Reported by: thermoman's profile thermoman Owned by:
Milestone: Future Release Priority: normal
Severity: normal Version: 2.5
Component: Canonical Keywords: has-patch needs-testing
Focuses: Cc:

Description

an example says more than 1000 words:

right url:

http://ahmongwoman.wordpress.com/2010/09/02/i-am-not-hmong-and-i-dont-speak-spanish/

wrong urls:

http://ahmongwoman.wordpress.com/2010/09/02/i-am-not------hmong-and-i-dont-speak-spanish/

http://ahmongwoman.wordpress.com/2010/09/02/i----am-not-hmong-and-i-dont-speak-spanish/

http://ahmongwoman.wordpress.com/2010/09/02/i-am-not-----hmong-and-i-------dont-speak---------spanish/

Problem:

Wordpress returns the article with HTTP status code 200 for the wrong URLs.

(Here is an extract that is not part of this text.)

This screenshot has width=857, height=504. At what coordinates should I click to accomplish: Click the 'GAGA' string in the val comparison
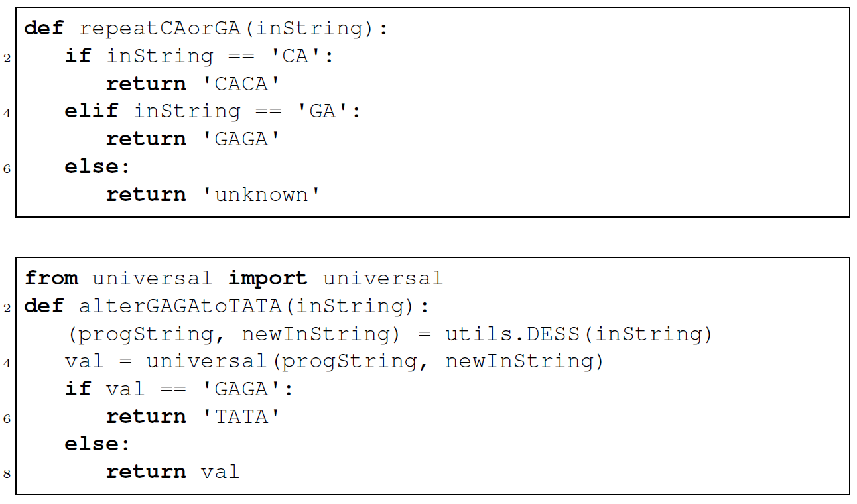(241, 389)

This is a serious issue for people regarding search engine optimization (duplicate content).

Expected results:

Wordpress returns HTTP Status code 301 with Location-Header and right URL to the client.

Attachments (7)

12456.diff (1.2 KB) - added by wonderboymusic 11 years ago.
12456.2.diff (1.3 KB) - added by wonderboymusic 11 years ago.
tests.14773.1.diff (1.7 KB) - added by atimmer 11 years ago.
12456.3.diff (1.3 KB) - added by atimmer 11 years ago.
tests.14773.2.diff (970 bytes) - added by atimmer 11 years ago.
12456.4.diff (2.2 KB) - added by atimmer 10 years ago.
12456.5.diff (2.3 KB) - added by boonebgorges 9 years ago.
Contains .4.patch plus the extracted existing test. See #30284.

Download all attachments as: .zip

Change History (37)

#1 @thermoman
14 years ago

Tested with several wordpress blogs - not only with wordpress.com hosted blogs.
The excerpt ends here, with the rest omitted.